A Multi-Agency Contract (MAC) is a task-order or delivery-order contract established by one agency for use by government agencies to obtain supplies and services.
When fair opportunity is given, this represents the total number of offers received by the Ordering Contracting Officer for a specific task order.
To provide maximum opportunities for small businesses to participate in USDA’s contracting process.
This represents the city where the predominance of the the work is being performed for a specific task order award.
This represents the state where the predominance of the the work is being performed for a specific task order award.
TThe name of the government agency receiving the services being procured.

Others

Bureau

The bureau within the specific agency receiving the services being procured.

Commercial-off-the-Shelf

A system that is bought from a commercial vendor to solve a particular problem, as opposed to one that a vendor custom builds.

Established Vendor

An Established Vendor is any vendor that received a prime federal contract award over the micro-purchase threshold in the selected fiscal year, and is not a New Entrant or a Recent Entrant for that fiscal year.

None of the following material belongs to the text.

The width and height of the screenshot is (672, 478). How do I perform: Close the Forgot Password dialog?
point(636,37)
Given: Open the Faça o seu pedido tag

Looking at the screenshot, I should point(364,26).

Justification for other than full and open competition

A document used to record the rationale for allowing a contracting action without full and open competition.

Simplified Acquisition Procedures

These purchases may require less approval and less documentation.

Solicitation

When an agency needs work done, it can ask for information or bids on the work. These requests are called solicitations. They often come as a RFI (Request for Information) or RFP (Request for Proposal).

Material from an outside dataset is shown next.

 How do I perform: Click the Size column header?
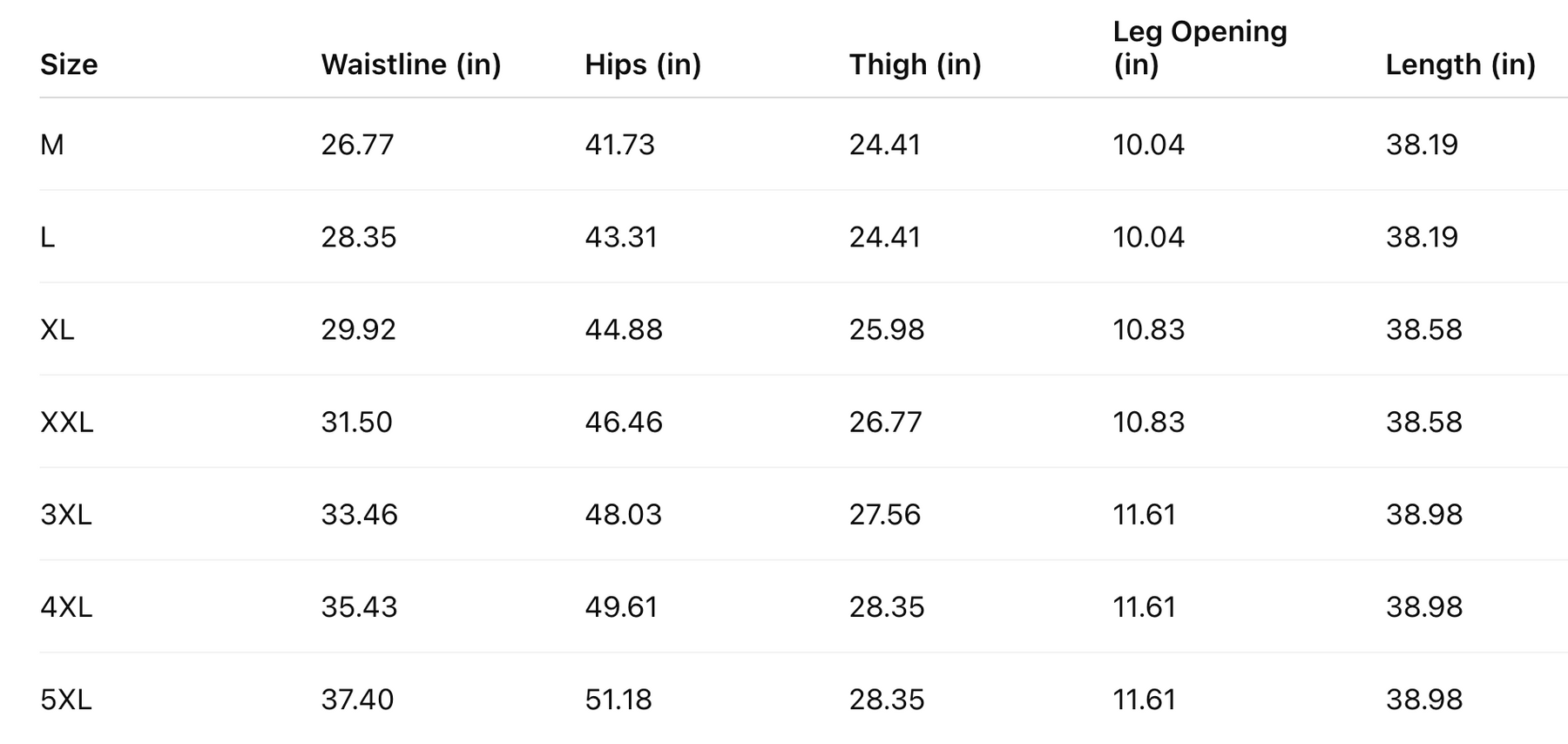click(x=69, y=64)
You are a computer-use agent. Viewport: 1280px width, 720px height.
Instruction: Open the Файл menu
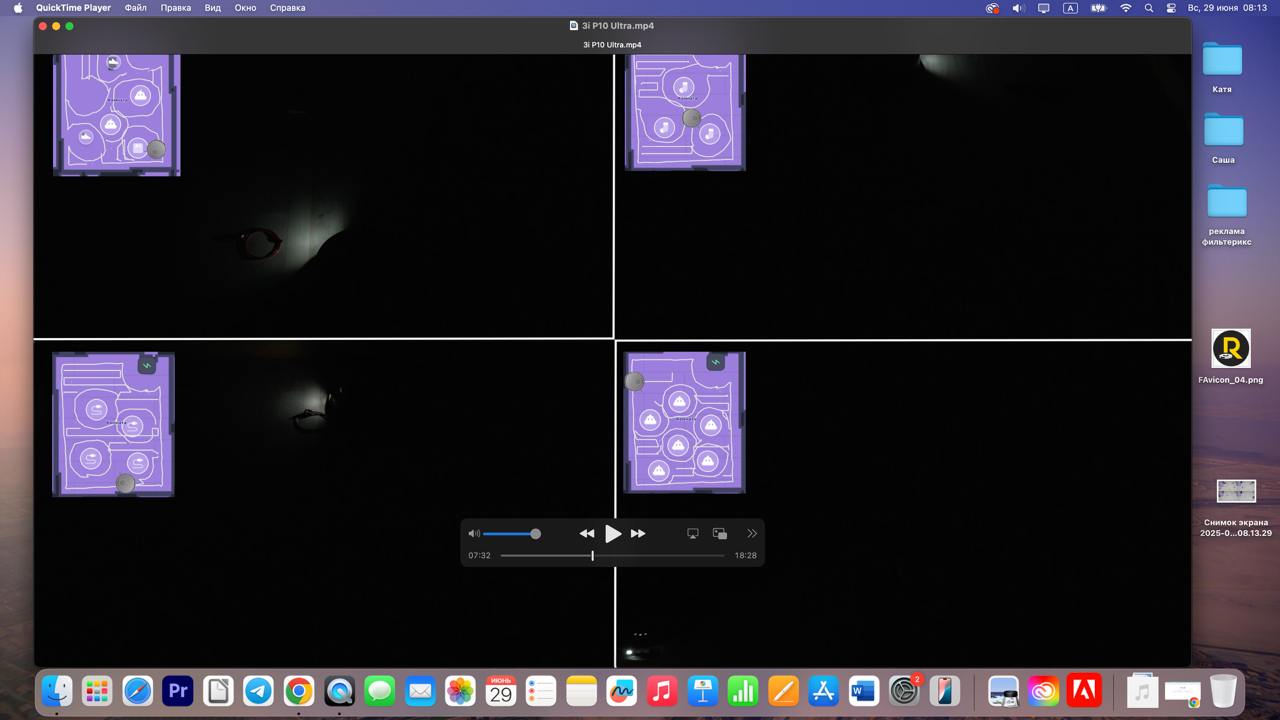[x=135, y=8]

System for Award Management

The Federal Acquisition Regulation (subpart 4.11) requires that contractors be registered in the SAM database prior to being awarded a contract. Detailed information about SAM is available online at sam.gov/content/home. 

New Entrant

A New Entrant is any vendor that received a prime federal contract award over the micro-purchase threshold in the selected fiscal year for the first time (also referred to as a “first time entrant”), or after having not received an award in the previous five fiscal years (also referred to as a “reentrant”). The micro-purchase threshold is currently $10,000.

Recent Entrant

A Recent Entrant is any vendor that received a prime federal contract award over the micro-purchase threshold in the selected fiscal year during the three-year period following the fiscal year in which it is a first time entrant. An entity may not qualify as a recent entrant during the three-year period after which it is a reentrant.

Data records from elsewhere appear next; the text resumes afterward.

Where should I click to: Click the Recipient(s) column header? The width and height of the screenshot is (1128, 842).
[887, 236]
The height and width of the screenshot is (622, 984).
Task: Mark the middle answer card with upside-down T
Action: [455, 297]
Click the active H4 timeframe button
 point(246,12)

Fair Opportunity Exception

Indicates whether the GWAC task order was awarded using an exception to fair opportunity

Assisted Acquisition

Indicates whether or not the services were procured using GSA Assisted Acquistion Services (AAS)

Socially Disadvantaged

Socially disadvantaged individuals are those who have been subjected to racial or ethnic prejudice or cultural bias within American society because of their identities as members of groups and without regard to their individual qualities. The social disadvantage must stem from circumstances beyond their control.